Ali Ghorbani
Humberto Ribeiro de Souza
This repository contains the PPTX/PDF depicting the problem, solution and chosen architecture. Overall, a developed model was hypothetically approved by a company to go live on cloud. The PDF file can be accessed here.
A Word document close to a SOW format is also attached. It focus on the premises taken when the project started and was updated accordingly. It does not contain timelines or budget information. It contains the CLI for configuring a non-Google Linux VM. It can be dowloaded here.
For high-availability, low cost and maintenance, Google Cloud Platform cloud provider was selected for this endeavour. The reasons for this choise are found in the PPTx file. Hence, the code uses GCP resources to use Cloud Storage Services, FireStore as Datastore, Vertex AI Notebook, IAM and Cloud Functions.
The POST method can be called from an authorized service account at the endpoint of the
http://<gcplocation>/get_credt_score
A form-data must be sent in the body having as parameters
record: "single-record-file.csv" logged_user: SSO or logged user from the source system.
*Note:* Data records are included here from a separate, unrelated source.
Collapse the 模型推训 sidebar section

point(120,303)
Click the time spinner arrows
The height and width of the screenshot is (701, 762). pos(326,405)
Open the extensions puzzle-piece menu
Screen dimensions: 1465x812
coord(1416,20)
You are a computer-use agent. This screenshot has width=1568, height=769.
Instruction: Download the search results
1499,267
E.g. johnsmith@outlook.com
The record field is mandatory. The expected file format can be found on funcitons/record_eval1.csv
Auth Data must have a bearer token. This endpoint is intended to query an Google Cloud Platform endpoint and expects a service account to be set up and authorized for the services it requires. The standard utilized in this project follows svc_servicename standard.
If running it locally, it will trigger Flask and server it at 127.0.0.1:5000. Please have in mind that gcloud sdk and the environment variables must be set for this to work.
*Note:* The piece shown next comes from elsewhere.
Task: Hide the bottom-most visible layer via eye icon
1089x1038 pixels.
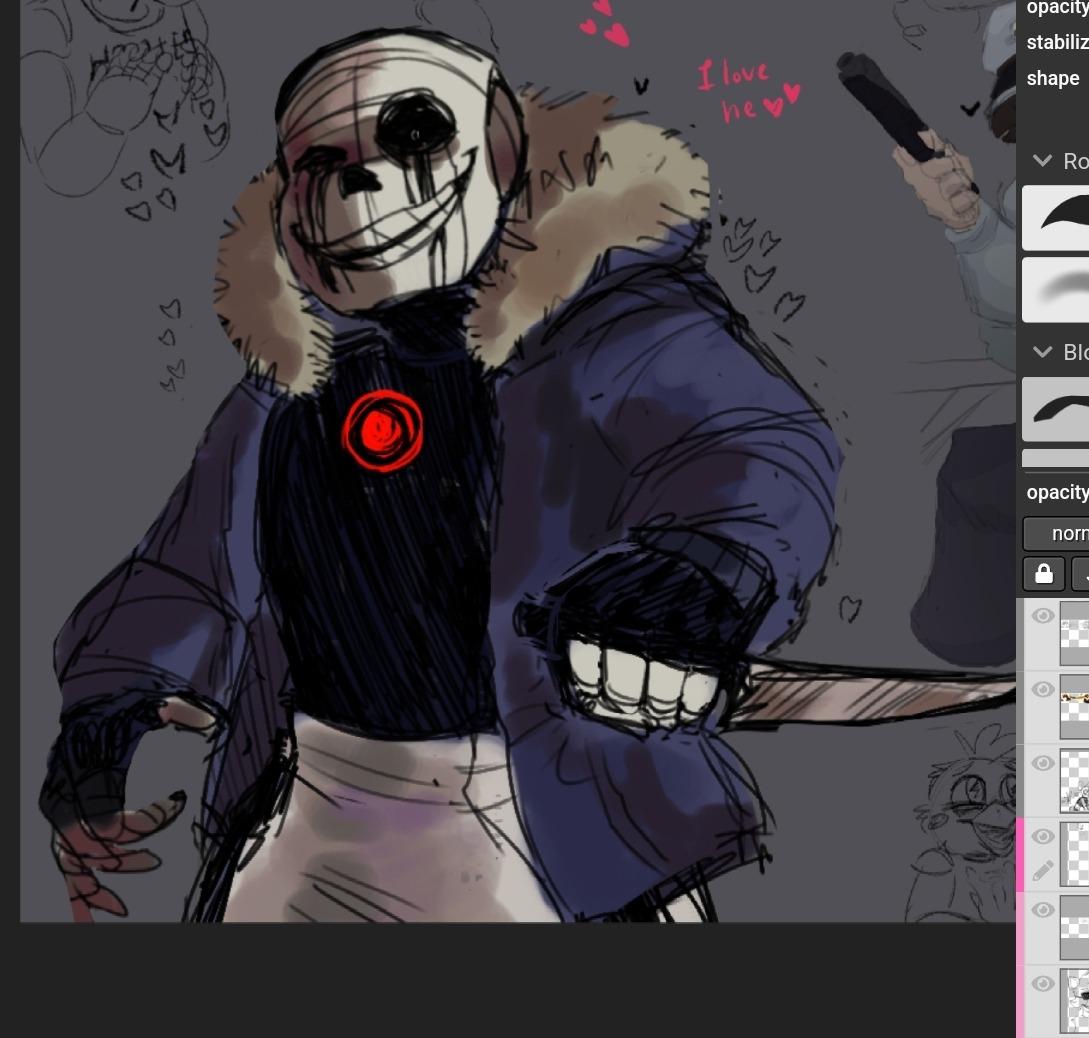Action: click(x=1043, y=985)
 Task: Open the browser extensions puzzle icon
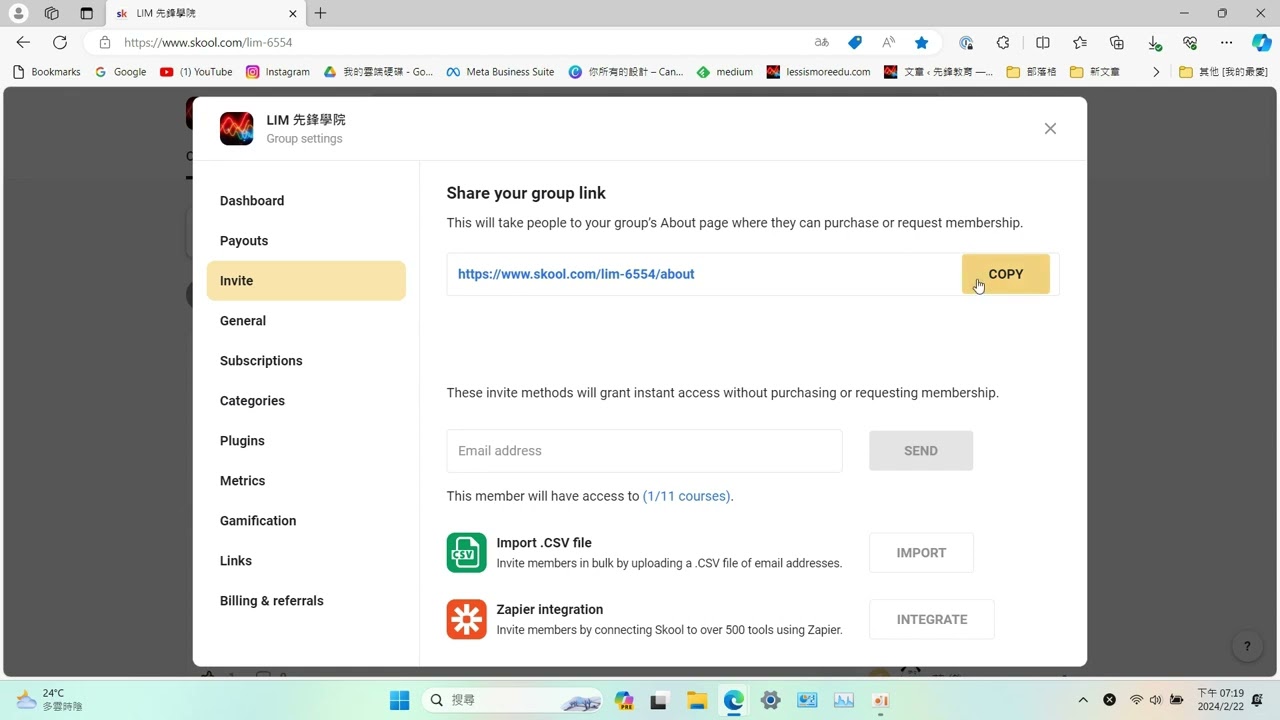1003,42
If querying with curl, use
$curl -L -H "Authorization: bearer $(gcloud auth print-identity-token)"; --data-binary @record_req1.csv "https://<server_address>/get_credit_score"
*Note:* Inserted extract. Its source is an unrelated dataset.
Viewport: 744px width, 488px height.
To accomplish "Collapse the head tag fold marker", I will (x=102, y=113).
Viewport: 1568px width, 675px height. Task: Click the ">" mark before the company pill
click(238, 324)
Please note that when setting up the cloud function, the endpoint will change accordingly, so the endpoint above is reference for testing purposes. Production endpoints will contain the version of it. e.g. /get_credit_score_v1
The expected return is the status analysis and the default probability in a JSON format as follows.
{"status":"Approved","default_probability":"0.213467"}
For traceability, the transactions are saved in a NoSQL document-like database. This is believed to be useful for billing queries at low cost. In addition to it, the same structure can be used for audit purposes, for it contains non-sensitive data of the credit applicants still providing typical audit requests. If a given request cannot be provided by an existing endpoint, it can still be queried.
Replication and control over changes are expected to be done through change requests. The infrastructe would benefit from it when this environment is packed on a IaaS structure. Terraform can be evaluated for this purpose.